I hope that the fact that you already have everything you
need to make you happy comes as a relief. It means you don’t need to learn
anything new or strive to be anything or anybody that you are not already. You have
all the gifts you need to find true and lasting happiness. You might not be
aware of these things at the moment because they are largely hidden in your
unconscious mind, but I will help you unearth them in these blogs.
In order to do this I would like to take you through a
process of self-discovery. It will dig down beneath the surface details and
distractions of your life so you can find the real you. This will
require quite a lot of personal honesty and courage because it is likely to
bring up some difficult thoughts and feelings. Please don’t be put off by this.
I am not trying to scare or disturb you, I am opening up these areas of your
mind because by facing your fears and letting them go you will automatically
reveal your underlying gifts of love and happiness.
So let’s begin with quite a challenging exercise. I want you
to focus straight away on the things that matter most to you in life.
Imagine that today is the last day your life and you know that you have only a few hours left. What are you thinking and feeling? What matters most to you in these precious last few hours? What would you do? Spend a few minutes considering these questions.
How did you get on?
It’s not easy to think about these things. Most of us are not in the
habit of dwelling about our own death because it brings up our deepest fears,
but I hope you were able to put these aside and think about what you would want
in your final hours.

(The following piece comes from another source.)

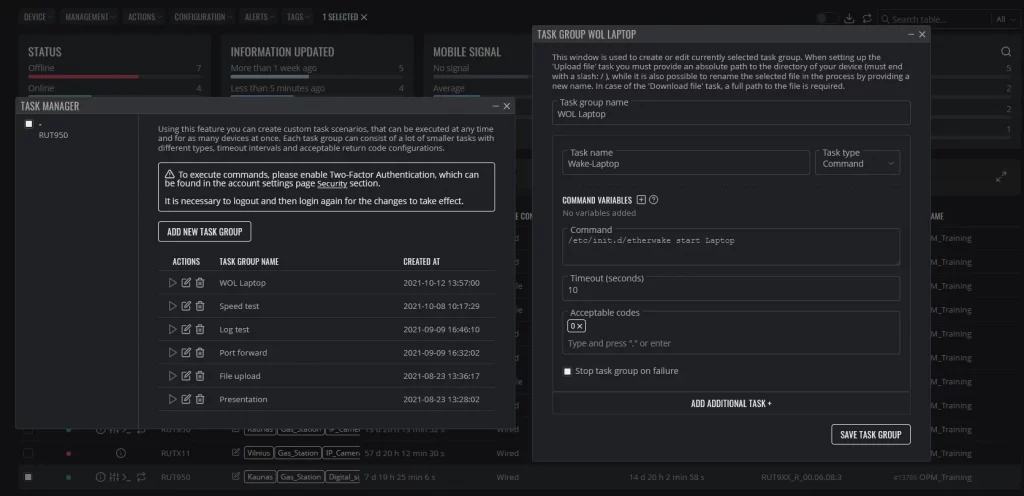The image size is (1024, 496).
Task: Run the Port forward task group
Action: point(172,352)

The worries and distractions of your daily life should
have fallen away to reveal what really matters to you.
When I first asked myself these questions I was quite
surprised at what came up. I didn’t think about myself at all – my mind went
immediately to my children, parents, my wife and the rest of my family. Gone
were all my daily concerns about money, work or health. These practical things
just didn’t matter at the end of my life. All I could think about was my love
for the people closest to me. Then came an aching desire for them to be by my
side so I could tell them, and show them how much I loved them. I was soon
overwhelmed by my emotions and am not ashamed to admit that I shed many tears.

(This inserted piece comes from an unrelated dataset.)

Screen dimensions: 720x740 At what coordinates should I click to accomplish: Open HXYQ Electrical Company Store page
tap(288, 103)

I would guess that in your final hours you also focused on
the love for the people close to you. Nothing else seems important when we face
the ultimate and unavoidable conclusion to our lives. If you have ever lost
somebody you love through death or faced the ending of a particularly significant
relationship, you will know how painful this can be. Suddenly all the practical
aspects of life fall away and you have a stark reminder that all that really
matters is love and relationships.
I am always struck by how easy it is to identify the central
importance of love in our lives when we face losing it. Few people would deny
that it is through loving relationships that we find true happiness and success,
and yet the truth is that we often struggle with this element of our lives. A vast
majority of the problems that we face in life are relationship problems - at
home, at work, in society, or internationally. Even our relationship with the
planet we live on is out of balance and unsustainable.
So we must ask ourselves an important question. “Why if love
is so important to us to do we lead our lives as if it wasn’t”? In answering
this we are drawn to an inescapable and disturbing conclusion. We must be
deliberately denying love and sabotaging our relationships. Dig even deeper and
we discover that the only explanation for this is that we must be afraid of
love.
At face-value it seems ridiculous that we could be afraid of
love, something that is so beautiful and brings us so much joy. I certainly
felt this way when I was first introduced to this idea, but as I have become
more self-aware I have come to accept that I do indeed have this fear. I have
also begun to understand where this fear comes from and how it is damaging my
life and virtually everybody else’s life. It is hard to over-estimate the pain
and misery that is created by this denial, and yet we are largely unaware that we are doing this to ourselves.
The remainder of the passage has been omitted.